Problem: Rewrite the records with "checkbox" replaced by "tick box" and everything else unchanged. Leave the pictures out.

Material provided:
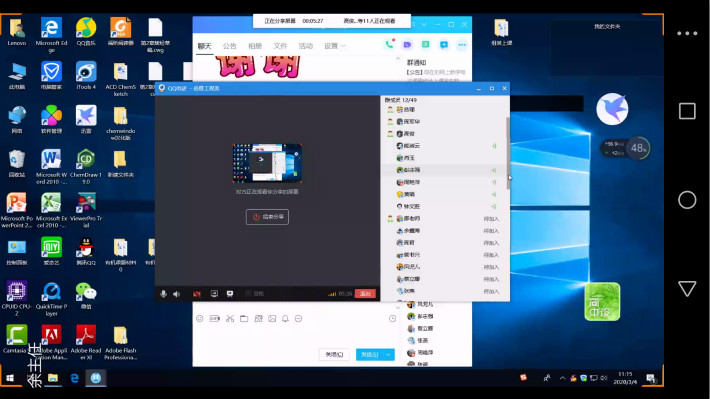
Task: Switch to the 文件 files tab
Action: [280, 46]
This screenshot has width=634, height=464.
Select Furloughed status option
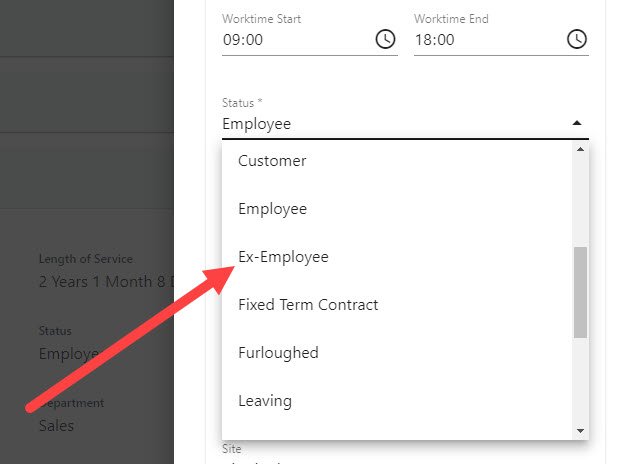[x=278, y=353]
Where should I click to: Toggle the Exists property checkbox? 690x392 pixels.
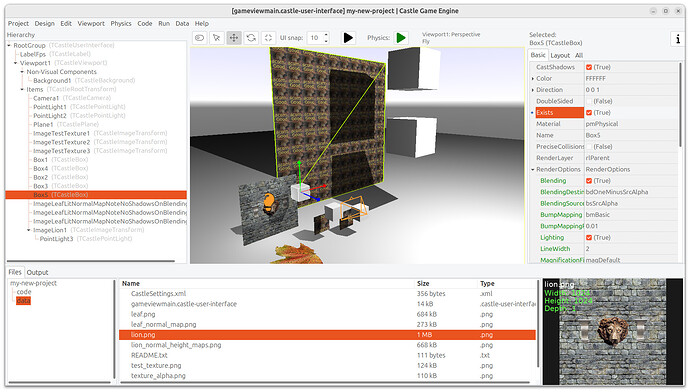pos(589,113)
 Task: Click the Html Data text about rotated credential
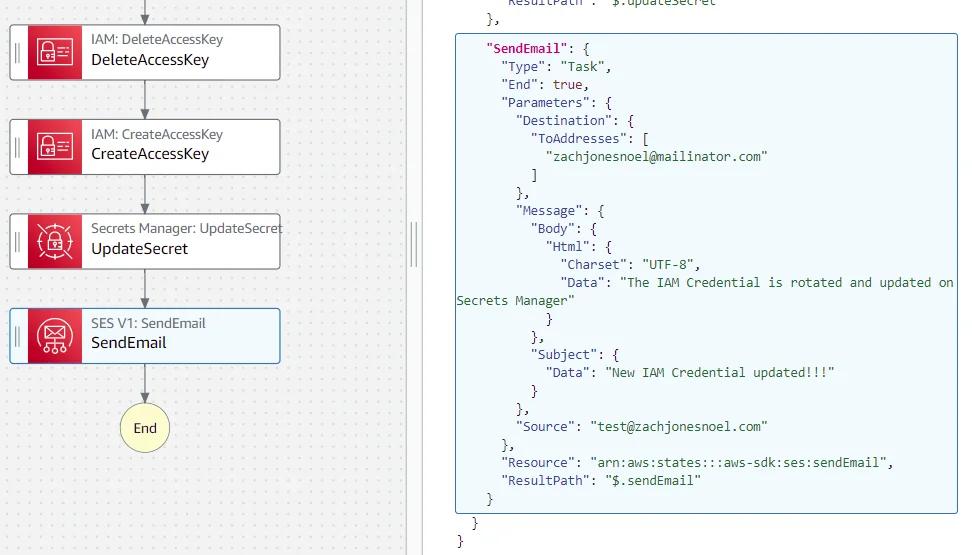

Solution for this exercise:
Task: Switch to the 文件 files tab
Action: [280, 46]
This screenshot has width=634, height=464.
Select Furloughed status option
[x=278, y=353]
Where should I click to: Toggle the Exists property tick box? 690x392 pixels.
pos(589,113)
 Task: Click the Html Data text about rotated credential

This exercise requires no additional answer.